>> begin Excerpt to read

Directed By: Jack Conway
Starring: Lon Chaney, Lila Lee, Elliott Nugent
Tag line: "Lon Chaney Talks"
Trivia: Victor McLaglen, could not be loaned out from Fox to reprise his role of Hercules from the original silent version of this film
1930’s The Unholy Three is notable for being the only sound film that Lon Chaney Sr. ever made, and from the looks of it, he would have probably been just as big a star in talkies as he was in the silent era.
When their circus is shut down by the police, voice specialist Echo (Chaney), strongman Hercules (Ivan Linow), a midget named Tweedledee (Harry Earles, who, two years later, would star in Tod Browning’s Freaks), and Echo’s sometimes girlfriend, Rosie (Lila Lee), embark on a life of crime. To keep the cops off their trail, Echo disguises himself as Mrs. O’Grady, a kindly old grandmother and the proprietor of a neighborhood pet store, with Hercules posing as the old girl’s son-in-law and Tweedledee pretending to be Mrs. O’Grady’s infant grandchild. Robbing the homes of the pet shop’s wealthiest clientele, the trio rakes in the dough for a while. That changes, however, when straight-laced Hector McDonald (Elliott Nugent) is brought in to help run the store. Not realizing that his employer is both a fraud and a criminal, Hector falls in love with Rosie, who, after stringing him along, begins to develop feelings for Hector as well, infuriating the extremely jealous Echo. To further complicate matters, Hercules and Tweedledee pull off a job by themselves, during which they gun down a homeowner in cold blood. Not to worry, though, because Echo has a plan that, if all goes well, will take care of both these problems simultaneously.

>> end Excerpt to read

-- Directives --
[A] Reproduce verbatim the part of the review of The Unholy Three that runs from "Trivia: Victor McLaglen, could" down to "the silent era.".
[B] Summarize the review of The Unholy Three in three sentences.
[C] Continue the review of The Unholy Three, picking up right after its final sentence.
The lines that follow are separate material and have no connection to the review of The Unholy Three.

>> begin Dataset extract

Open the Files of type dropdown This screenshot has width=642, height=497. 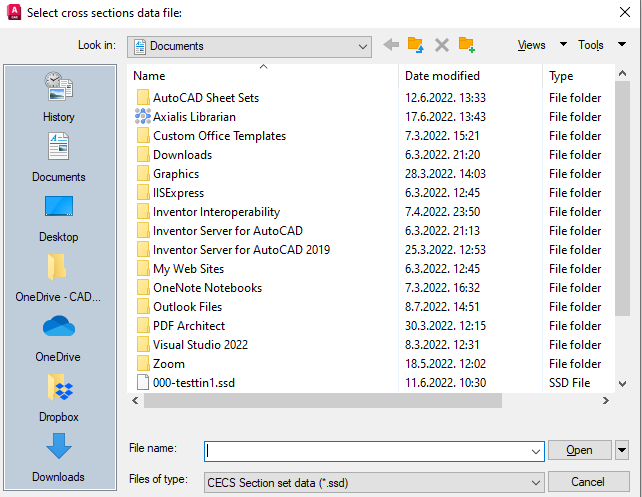click(535, 482)
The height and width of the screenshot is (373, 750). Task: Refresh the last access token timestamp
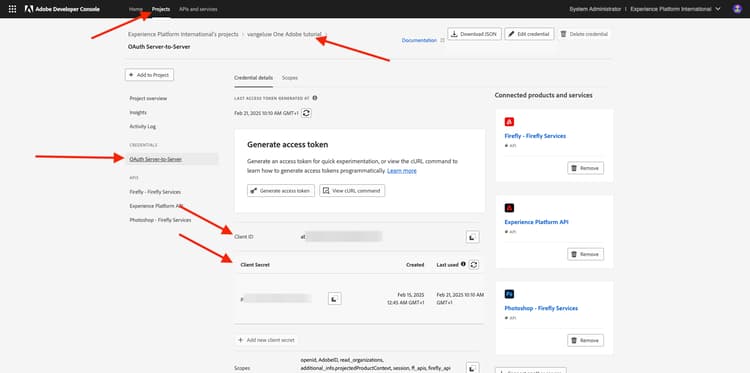(x=307, y=113)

>> end Dataset extract

-- Exercise results --
[A]
Trivia: Victor McLaglen, could not be loaned out from Fox to reprise his role of Hercules from the original silent version of this film
1930’s The Unholy Three is notable for being the only sound film that Lon Chaney Sr. ever made, and from the looks of it, he would have probably been just as big a star in talkies as he was in the silent era.

[B] The 1930 version of The Unholy Three is the only sound film Lon Chaney Sr. made, and the review judges that he would probably have been as big a star in talkies as in silent films. After police shut down their circus, Echo, Hercules, Tweedledee and Rosie turn to crime, with Echo disguised as Mrs. O'Grady, the owner of a pet store, and the trio robbing the store's wealthiest customers. Trouble comes when Hector McDonald joins the store and falls for Rosie, who grows fond of him to Echo's jealous fury, and when Hercules and Tweedledee kill a homeowner on a job of their own, though Echo has a plan to deal with both problems at once.

[C]
A taut, occasionally suspenseful motion picture, The Unholy Three (which was a remake of a 1925 silent that also starred Chaney and Earles) successfully blends drama, comedy, and thrills into a satisfying whole; in one of the movie’s best sequences, a police inspector (Clarence Burton) visits the pet store to investigate the robbery / murder committed by Hercules and Tweedledee. Making us laugh early on (Tweedledee, dressed like a baby, puffs on a cigar, thus almost giving their secret away), this scene also gets plenty tense before its over (Tweedledee hides a necklace they stole in a toy elephant, which the inspector innocently picks up while asking his questions).
Rising above it all, though, is Lon Chaney Sr., who, along with providing some comic relief as Mrs. O’Grady, shows off his ventriloquist skills (in the opening sequence, set at the circus, he does an entire routine with a dummy) and even impersonates a parrot! This, combined with his often hard-edged portrayal of Echo (who resorts to threats to keep Hercules and Tweedledee in line), helps carry what was already a fine motion picture to a whole new level.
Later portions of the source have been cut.